In recent years, two time series classification models, ROCKET and MINIROCKET, have attracted much attention for their low training cost and state-of-the-art accuracy. Utilizing random 1-D convolutional kernels without training, ROCKET and MINIROCKET can rapidly extract features from time series data, allowing for the efficient fitting of linear classifiers. However, to comprehensively capture useful features, a large number of random kernels are required, which is incompatible for resource-constrained devices. Therefore, a heuristic evolutionary algorithm named S-ROCKET is devised to recognize and prune redundant kernels. Nevertheless, the inherent nature of evolutionary algorithms renders the evaluation of kernels within S-ROCKET an unacceptable time-consuming process. In this paper, diverging from S-ROCKET, which directly evaluates random kernels with nonsignificant differences, we remove kernels from a feature selection perspective by eliminating associating connections in the sequential classification layer. To this end, we start by formulating the pruning challenge as a Group Elastic Net classification problem and employ the ADMM method to arrive at a solution. Sequentially, we accelerate the aforementioned time-consuming solving process by bifurcating the $l_{2,1}$ and $l_2$ regularizations into two sequential stages and solve them separately, which ultimately forms our core algorithm, named P-ROCKET. Stage 1 of P-ROCKET employs group-wise regularization similarly to our initial ADMM-based Algorithm, but introduces dynamically varying penalties to greatly accelerate the process. To mitigate overfitting, Stage 2 of P-ROCKET implements element-wise regularization to refit a linear classifier, utilizing the retained features.

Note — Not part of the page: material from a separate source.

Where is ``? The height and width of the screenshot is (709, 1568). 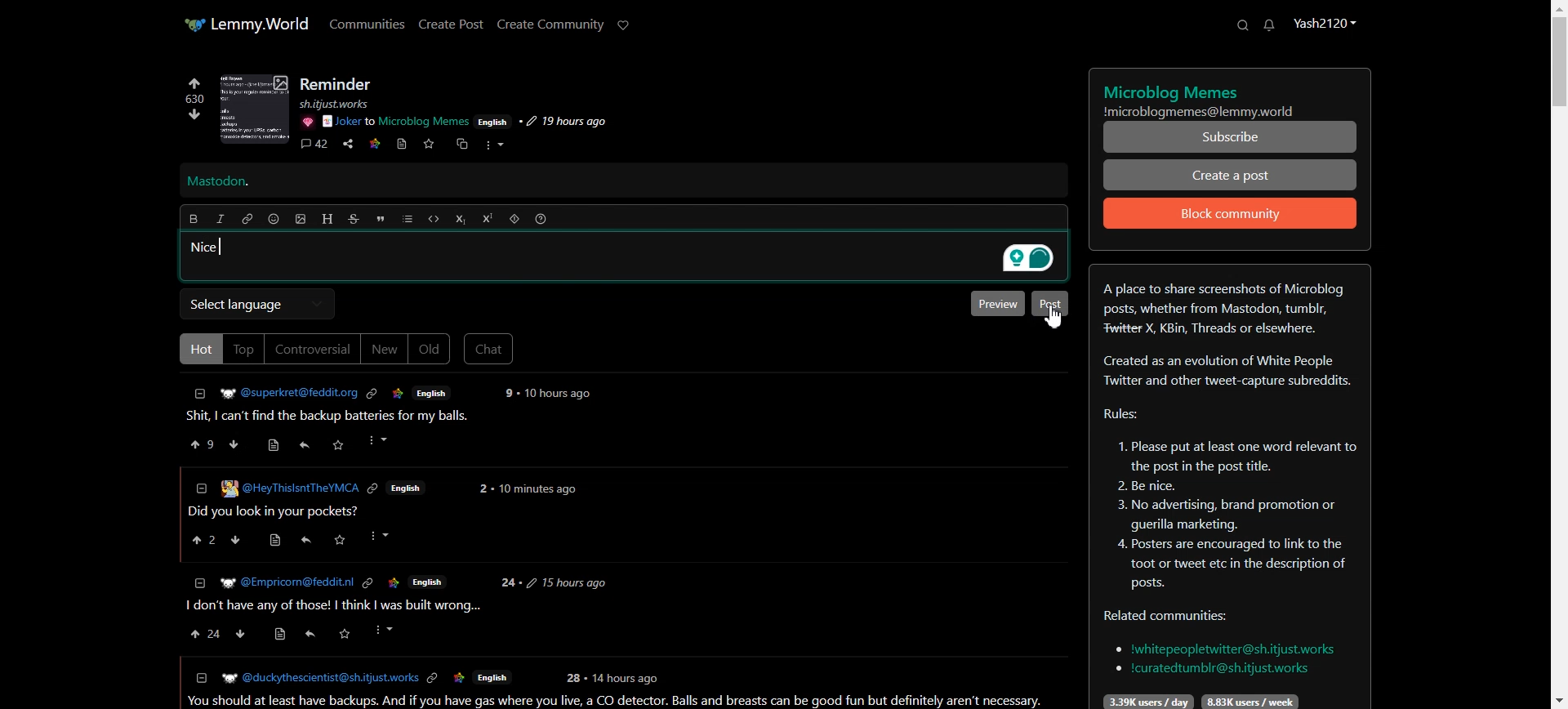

翻译：近年来，两种时间序列分类模型ROCKET与MINIROCKET因其低训练成本与先进准确率而备受关注。通过利用无需训练的随机一维卷积核，ROCKET与MINIROCKET可快速从时间序列数据中提取特征，进而高效拟合线性分类器。然而，为全面捕获有用特征，需部署大量随机核，这与资源受限设备的需求相悖。为此，研究者提出启发式进化算法S-ROCKET以识别并剪枝冗余核。但进化算法的固有特性导致S-ROCKET对核的评估过程耗时过长，难以接受。本文突破S-ROCKET直接评估无显著差异随机核的范式，从特征选择角度出发，通过消除序列分类层中的关联连接来移除冗余核。具体而言，我们首先将剪枝挑战建模为分组弹性网络分类问题，并采用ADMM方法求解；随后通过将$l_{2,1}$范数与$l_2$范数正则化分解为两个顺序阶段分别求解，加速上述耗时过程，最终形成核心算法P-ROCKET。P-ROCKET第一阶段采用基于初始ADMM算法的分组正则化策略，但引入动态变化惩罚项以大幅加速流程。为缓解过拟合，第二阶段实施元素级正则化，利用保留特征重新拟合线性分类器。